DATA TO PROCESS:
◆ ◆ ◆ ◆ ◆ ◆ ◆
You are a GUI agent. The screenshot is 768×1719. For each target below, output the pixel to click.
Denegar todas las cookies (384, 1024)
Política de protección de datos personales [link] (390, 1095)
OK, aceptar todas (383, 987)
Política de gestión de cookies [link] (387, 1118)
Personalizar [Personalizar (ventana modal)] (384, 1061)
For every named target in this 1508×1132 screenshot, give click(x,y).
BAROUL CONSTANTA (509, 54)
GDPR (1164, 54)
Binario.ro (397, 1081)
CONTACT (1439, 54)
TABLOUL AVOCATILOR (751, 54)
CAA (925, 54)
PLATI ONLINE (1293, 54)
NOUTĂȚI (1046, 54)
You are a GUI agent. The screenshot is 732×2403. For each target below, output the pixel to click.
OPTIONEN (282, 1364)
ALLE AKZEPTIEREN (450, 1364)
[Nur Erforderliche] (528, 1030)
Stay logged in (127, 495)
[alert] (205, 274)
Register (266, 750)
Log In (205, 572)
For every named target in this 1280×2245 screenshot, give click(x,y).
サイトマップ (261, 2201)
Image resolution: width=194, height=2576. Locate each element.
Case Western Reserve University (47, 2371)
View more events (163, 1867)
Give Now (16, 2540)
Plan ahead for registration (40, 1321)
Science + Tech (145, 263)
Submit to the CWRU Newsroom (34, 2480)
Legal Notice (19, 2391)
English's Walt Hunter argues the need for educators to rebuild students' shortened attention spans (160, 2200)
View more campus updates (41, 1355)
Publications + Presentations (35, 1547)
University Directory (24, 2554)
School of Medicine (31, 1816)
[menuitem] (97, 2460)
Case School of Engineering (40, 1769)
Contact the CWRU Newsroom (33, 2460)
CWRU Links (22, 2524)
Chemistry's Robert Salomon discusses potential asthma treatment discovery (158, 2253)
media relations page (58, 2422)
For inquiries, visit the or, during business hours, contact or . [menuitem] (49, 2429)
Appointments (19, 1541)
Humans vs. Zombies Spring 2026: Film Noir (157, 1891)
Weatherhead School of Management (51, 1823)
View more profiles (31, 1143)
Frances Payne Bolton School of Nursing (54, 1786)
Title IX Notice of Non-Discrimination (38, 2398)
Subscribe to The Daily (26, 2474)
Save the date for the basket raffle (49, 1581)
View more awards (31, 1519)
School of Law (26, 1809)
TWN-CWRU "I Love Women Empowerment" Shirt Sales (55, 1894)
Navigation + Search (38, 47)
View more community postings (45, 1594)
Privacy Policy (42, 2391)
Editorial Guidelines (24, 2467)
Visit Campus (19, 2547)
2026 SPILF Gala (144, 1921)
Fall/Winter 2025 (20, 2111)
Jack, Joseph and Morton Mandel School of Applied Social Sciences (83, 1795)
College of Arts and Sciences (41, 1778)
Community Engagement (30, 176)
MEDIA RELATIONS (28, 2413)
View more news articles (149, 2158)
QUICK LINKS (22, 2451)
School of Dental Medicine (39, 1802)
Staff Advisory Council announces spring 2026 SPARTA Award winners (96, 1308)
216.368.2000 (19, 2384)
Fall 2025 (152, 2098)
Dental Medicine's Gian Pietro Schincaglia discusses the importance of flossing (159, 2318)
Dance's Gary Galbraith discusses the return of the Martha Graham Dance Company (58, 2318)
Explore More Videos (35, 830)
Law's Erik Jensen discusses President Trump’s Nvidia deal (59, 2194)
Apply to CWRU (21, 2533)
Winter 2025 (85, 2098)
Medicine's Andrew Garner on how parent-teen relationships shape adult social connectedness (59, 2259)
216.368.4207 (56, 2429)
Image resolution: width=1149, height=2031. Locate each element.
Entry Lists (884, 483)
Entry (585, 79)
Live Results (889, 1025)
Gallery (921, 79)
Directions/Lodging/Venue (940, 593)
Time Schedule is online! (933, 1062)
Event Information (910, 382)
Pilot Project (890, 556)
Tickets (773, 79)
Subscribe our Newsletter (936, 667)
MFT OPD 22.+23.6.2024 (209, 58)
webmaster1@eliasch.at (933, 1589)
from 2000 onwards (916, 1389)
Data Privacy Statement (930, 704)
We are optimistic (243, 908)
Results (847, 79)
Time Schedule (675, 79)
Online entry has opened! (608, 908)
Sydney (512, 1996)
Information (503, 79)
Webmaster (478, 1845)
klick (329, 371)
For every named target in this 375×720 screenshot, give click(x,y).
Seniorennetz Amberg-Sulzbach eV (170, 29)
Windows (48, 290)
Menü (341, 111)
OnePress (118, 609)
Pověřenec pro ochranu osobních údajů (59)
◆ ◆ ◆ ◆ ◆ ◆ ◆
JOB: Please copy all of the items above exactly, line for line, without changing anything.

THE RESPONSE:
You are a GUI agent. The screenshot is 768×1719. For each target below, output the pixel to click.
Denegar todas las cookies (384, 1024)
Política de protección de datos personales [link] (390, 1095)
OK, aceptar todas (383, 987)
Política de gestión de cookies [link] (387, 1118)
Personalizar [Personalizar (ventana modal)] (384, 1061)
For every named target in this 1508×1132 screenshot, give click(x,y).
BAROUL CONSTANTA (509, 54)
GDPR (1164, 54)
Binario.ro (397, 1081)
CONTACT (1439, 54)
TABLOUL AVOCATILOR (751, 54)
CAA (925, 54)
PLATI ONLINE (1293, 54)
NOUTĂȚI (1046, 54)
You are a GUI agent. The screenshot is 732×2403. For each target below, output the pixel to click.
OPTIONEN (282, 1364)
ALLE AKZEPTIEREN (450, 1364)
[Nur Erforderliche] (528, 1030)
Stay logged in (127, 495)
[alert] (205, 274)
Register (266, 750)
Log In (205, 572)
For every named target in this 1280×2245 screenshot, give click(x,y).
サイトマップ (261, 2201)
Image resolution: width=194, height=2576. Locate each element.
Case Western Reserve University (47, 2371)
View more events (163, 1867)
Give Now (16, 2540)
Plan ahead for registration (40, 1321)
Science + Tech (145, 263)
Submit to the CWRU Newsroom (34, 2480)
Legal Notice (19, 2391)
English's Walt Hunter argues the need for educators to rebuild students' shortened attention spans (160, 2200)
View more campus updates (41, 1355)
Publications + Presentations (35, 1547)
University Directory (24, 2554)
School of Medicine (31, 1816)
[menuitem] (97, 2460)
Case School of Engineering (40, 1769)
Contact the CWRU Newsroom (33, 2460)
CWRU Links (22, 2524)
Chemistry's Robert Salomon discusses potential asthma treatment discovery (158, 2253)
media relations page (58, 2422)
For inquiries, visit the or, during business hours, contact or . [menuitem] (49, 2429)
Appointments (19, 1541)
Humans vs. Zombies Spring 2026: Film Noir (157, 1891)
Weatherhead School of Management (51, 1823)
View more profiles (31, 1143)
Frances Payne Bolton School of Nursing (54, 1786)
Title IX Notice of Non-Discrimination (38, 2398)
Subscribe to The Daily (26, 2474)
Save the date for the basket raffle (49, 1581)
View more awards (31, 1519)
School of Law (26, 1809)
TWN-CWRU "I Love Women Empowerment" Shirt Sales (55, 1894)
Navigation + Search (38, 47)
View more community postings (45, 1594)
Privacy Policy (42, 2391)
Editorial Guidelines (24, 2467)
Visit Campus (19, 2547)
2026 SPILF Gala (144, 1921)
Fall/Winter 2025 (20, 2111)
Jack, Joseph and Morton Mandel School of Applied Social Sciences (83, 1795)
College of Arts and Sciences (41, 1778)
Community Engagement (30, 176)
MEDIA RELATIONS (28, 2413)
View more news articles (149, 2158)
QUICK LINKS (22, 2451)
School of Dental Medicine (39, 1802)
Staff Advisory Council announces spring 2026 SPARTA Award winners (96, 1308)
216.368.2000 (19, 2384)
Fall 2025 (152, 2098)
Dental Medicine's Gian Pietro Schincaglia discusses the importance of flossing (159, 2318)
Dance's Gary Galbraith discusses the return of the Martha Graham Dance Company (58, 2318)
Explore More Videos (35, 830)
Law's Erik Jensen discusses President Trump’s Nvidia deal (59, 2194)
Apply to CWRU (21, 2533)
Winter 2025 (85, 2098)
Medicine's Andrew Garner on how parent-teen relationships shape adult social connectedness (59, 2259)
216.368.4207 (56, 2429)
Image resolution: width=1149, height=2031. Locate each element.
Entry Lists (884, 483)
Entry (585, 79)
Live Results (889, 1025)
Gallery (921, 79)
Directions/Lodging/Venue (940, 593)
Time Schedule is online! (933, 1062)
Event Information (910, 382)
Pilot Project (890, 556)
Tickets (773, 79)
Subscribe our Newsletter (936, 667)
MFT OPD 22.+23.6.2024 (209, 58)
webmaster1@eliasch.at (933, 1589)
from 2000 onwards (916, 1389)
Data Privacy Statement (930, 704)
We are optimistic (243, 908)
Results (847, 79)
Time Schedule (675, 79)
Online entry has opened! (608, 908)
Sydney (512, 1996)
Information (503, 79)
Webmaster (478, 1845)
klick (329, 371)
For every named target in this 375×720 screenshot, give click(x,y).
Seniorennetz Amberg-Sulzbach eV (170, 29)
Windows (48, 290)
Menü (341, 111)
OnePress (118, 609)
Pověřenec pro ochranu osobních údajů (59)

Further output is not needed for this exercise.